[PROVIDED INFORMATION]

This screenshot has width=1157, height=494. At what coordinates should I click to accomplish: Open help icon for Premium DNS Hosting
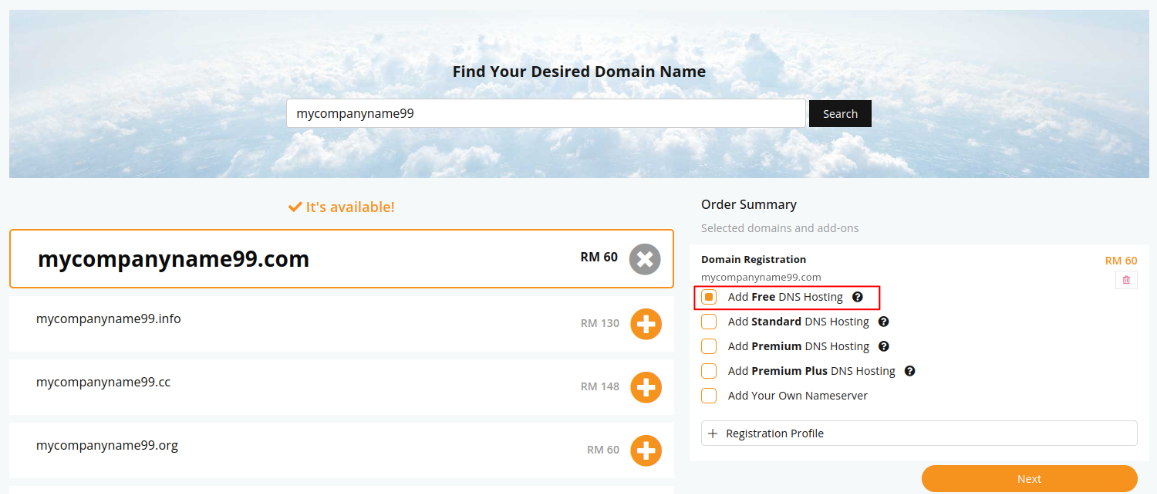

[/PROVIDED INFORMATION]
[PROVIDED INFORMATION]

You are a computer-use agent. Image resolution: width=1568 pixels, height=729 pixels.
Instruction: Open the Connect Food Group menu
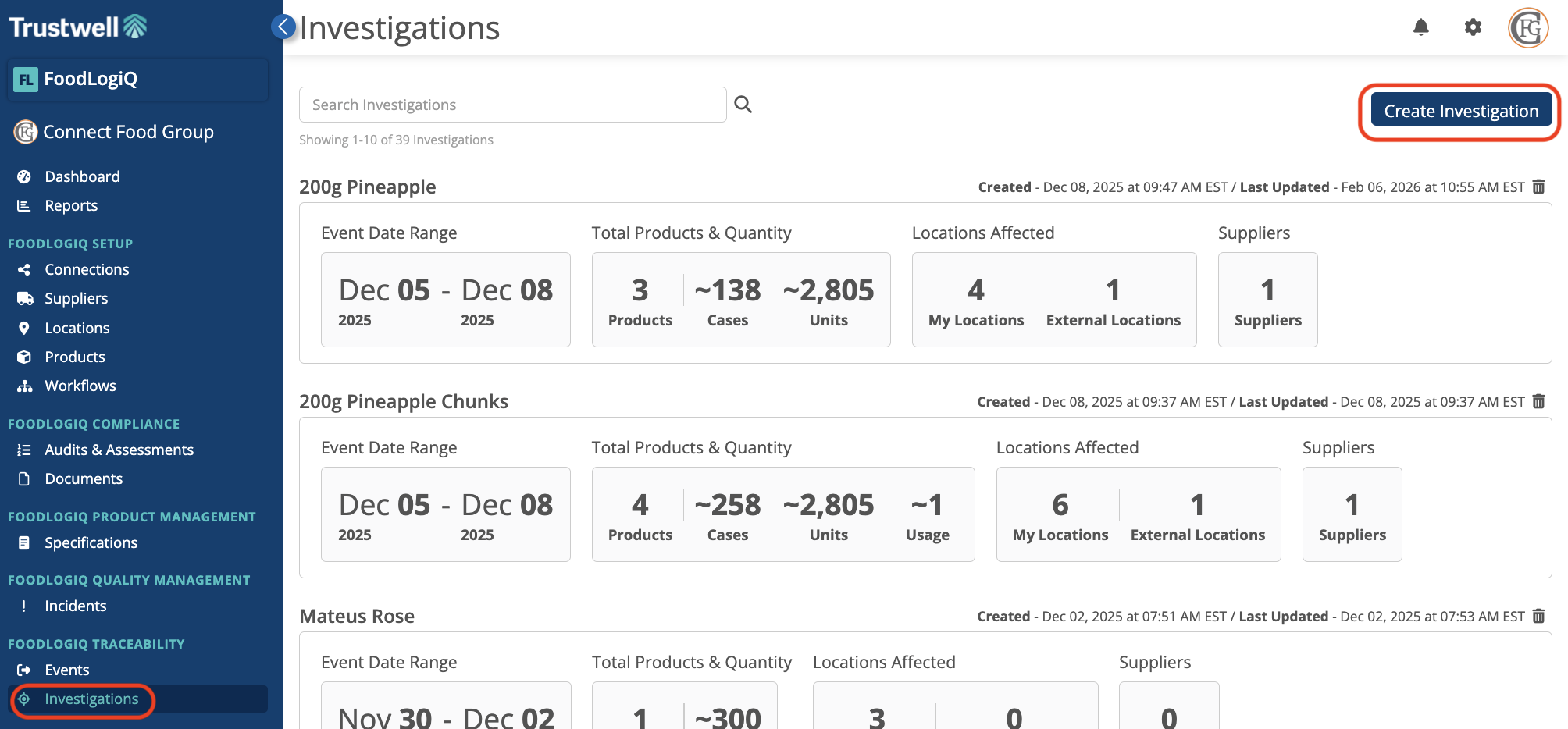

[/PROVIDED INFORMATION]
[PROVIDED INFORMATION]

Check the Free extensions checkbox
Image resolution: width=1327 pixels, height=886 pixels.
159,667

[/PROVIDED INFORMATION]

■ **ASSIGNMENT**:
Print exactly the lines above, between the one holding "You are a computer-use" and the one holding "Instruction: Open the Connect Food Group menu", inclusive, and nothing besides.

■ **TASK RESULT**:
You are a computer-use agent. Image resolution: width=1568 pixels, height=729 pixels.
Instruction: Open the Connect Food Group menu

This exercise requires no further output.